Attitudes to birth control have come a long way since the turn of the century. Early family planning pioneers faced outrage, abuse and jail terms for the crime of giving people information about reproduction and contraception.
One of the most notable pioneers was a woman called Margaret Sanger, a nurse working in the slums of New York. She spoke of her concern for the plight of the poor, burdened with more children than they could possibly afford, her distress when she saw the dozens of women lining up at an illicit clinic on a Saturday night for five-dollar abortions and her despair when, despite her efforts and without the benefit of antibiotics, some died of infection as a result. One case in particular cemented her determination. Sadie Sachs was the mother of three and her husband Jake was a truck driver. Sadie nearly died from septicemia after a self-induced abortion. Sanger and a doctor fought for her for weeks and eventually saved her life.

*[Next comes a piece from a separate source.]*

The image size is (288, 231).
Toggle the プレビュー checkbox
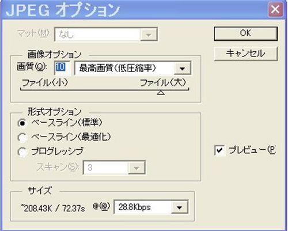coord(219,150)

Sadie apparently asked her doctor for advice on what to do to prevent another pregnancy, and she was advised to tell her husband to sleep on the roof. Sadie died three months later from another septic abortion.
In her search for real solutions, Sanger tried to find out about contraception, but any book with reference to it had been purged from the public libraries by Anthony Comstock, who managed to push a Bill through Congress in 1873 which made it illegal to provide information about contraception. It took a trip to France for her to gather the information she needed. Defying the law, Sanger opened America’s first family planning clinic in Brooklyn in 1916 but it was shut down by the police and the vice squad jailed her. Several arrests later she managed to get the law changed so that doctors could make contraceptive information available.

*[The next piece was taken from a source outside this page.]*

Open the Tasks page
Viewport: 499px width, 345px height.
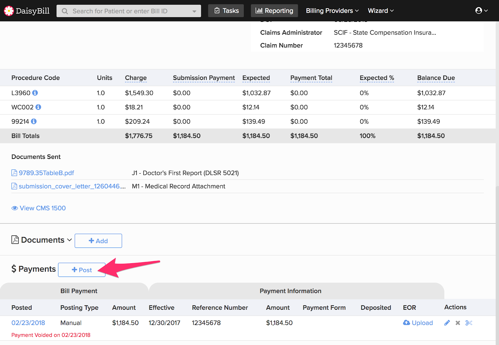[x=226, y=11]
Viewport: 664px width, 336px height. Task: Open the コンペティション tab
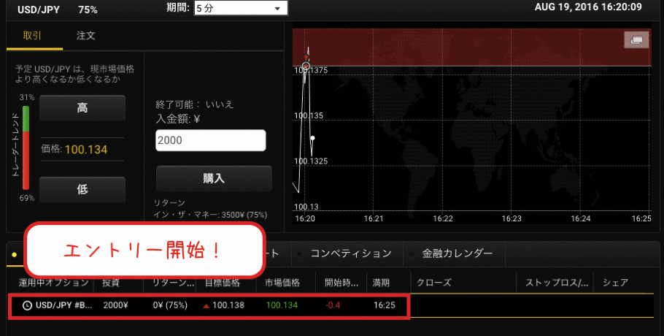point(350,253)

In Britain the charge was led by Marie Stopes, a scientist and author who was the first woman to join the scientific staff of Manchester University. Stopes first became interested in marriage and relationship issues after her first marriage in 1911. She knew there was something very wrong with her relationship but was not sure what was missing. Researching in the British Museum, she realized that after six months she was still a virgin. She wrote a book to help others avoid the same ignorance. She had met Margaret Sanger and with the same goals in mind she founded the Mothers’ Clinic for Constructive Birth Control and Racial Progress. Fortunately for her, and for the British population, the London police turned a blind eye to the clinic and despite outrage from medical, political and religious groups her work continued.

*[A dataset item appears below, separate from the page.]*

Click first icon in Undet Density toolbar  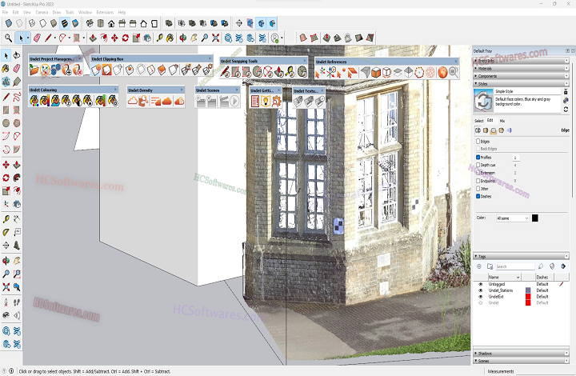pos(134,101)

Charles Knowlton was an American physician who published a book in 1832, Fruits of Philosophy: or a Private Companion of Young Married People, that gave advice on contraception. Sounds harmless enough, but when it was published he was sentenced to three months hard labor.
Without the uncompromising commitment of people like these, we would still be in the dark ages of sexual ignorance and desperation. Birth control has come a long way and information and contraceptive methods are available in most developed countries to those who choose to use them.